So I have been reading books by other poets and damn if I didn’t turn up three terrific titles. These writers manage to boost metaphor, energy, and gravity. Three brilliant books at once tells me that many more poets are undoubtedly doing similar things, but in the meanwhile I’d like to send a shout-out, or rather three shout-outs. If you haven’t read these books, they will…I want to say “blow your mind” but there must be a better term…but no, I’m saying they will blow your mind.

Rickey Laurentiis published Boy with Thorn in 2015. I don’t know how I missed it but I did. Boy with Thorn is a tough read, as are the others I’ll name. By tough I mean emphatically true, with no sugarcoating or soft lining. These writers are also stretching the English language, sometimes to the point that a grammar nut like me has to put it down, but they are stretching it for good reasons.

The Laurentiis book is from Pittsburgh, and Ed Ochester deserves to be proud of his selection.

☆ ☆ ☆

[SET OF TASKS]
1/ Rewrite the paragraph in the post on poetry books that begins "Rickey Laurentiis published" in a shorter form, keeping its main facts.
2/ According to the post on poetry books, in what year was Boy with Thorn published?

[DATASET EXTRACT]
☆ ☆ ☆

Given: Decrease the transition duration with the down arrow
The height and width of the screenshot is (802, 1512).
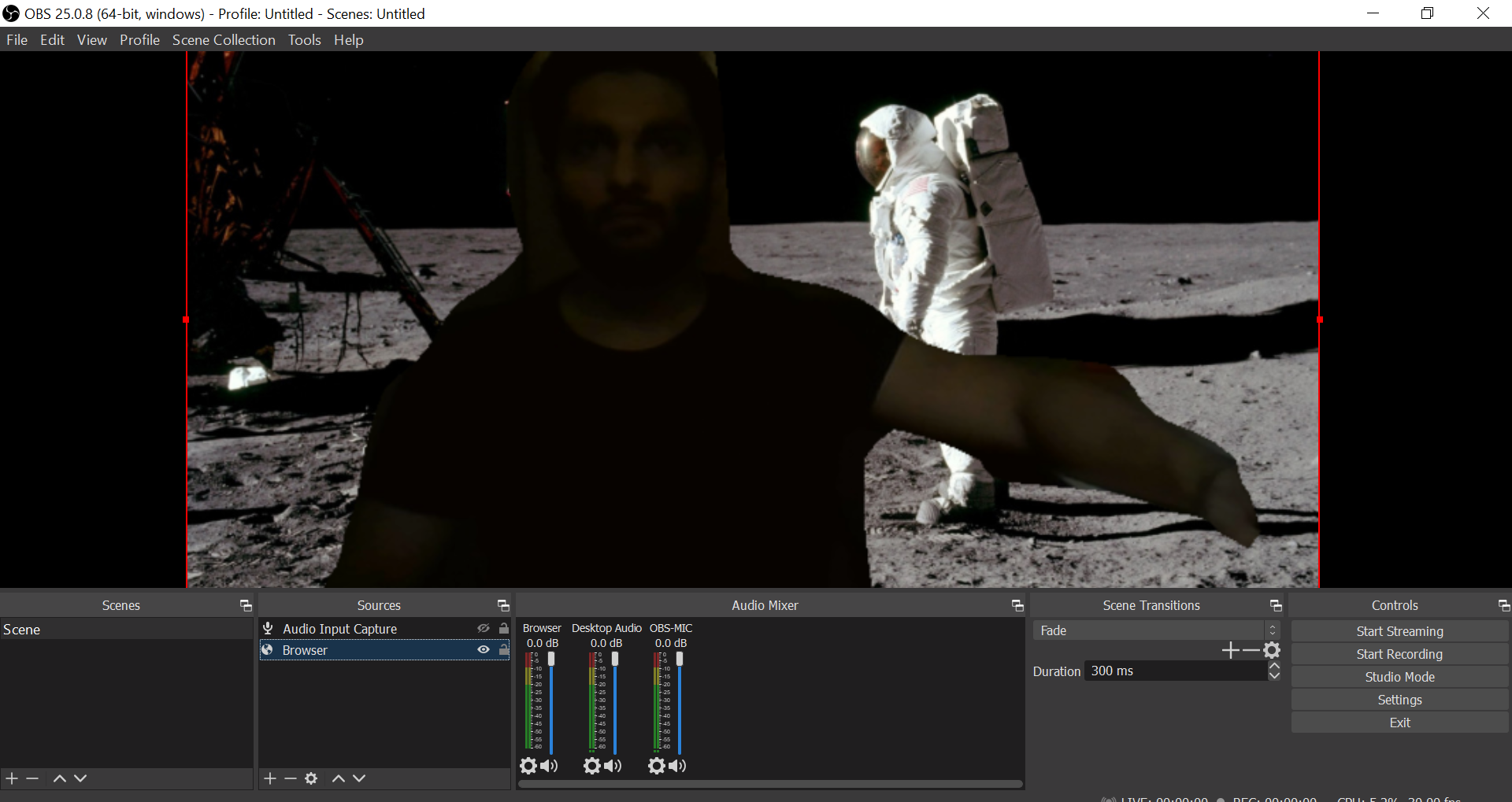Looking at the screenshot, I should 1274,676.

☆ ☆ ☆

[SOLUTIONS BELOW]
1/ Rickey Laurentiis published Boy with Thorn in 2015, and I somehow missed it. Like the other books I'll name, it's a tough read: emphatically true, with no sugarcoating. These writers stretch the English language, sometimes too far for a grammar nut like me, but for good reasons.

2/ 2015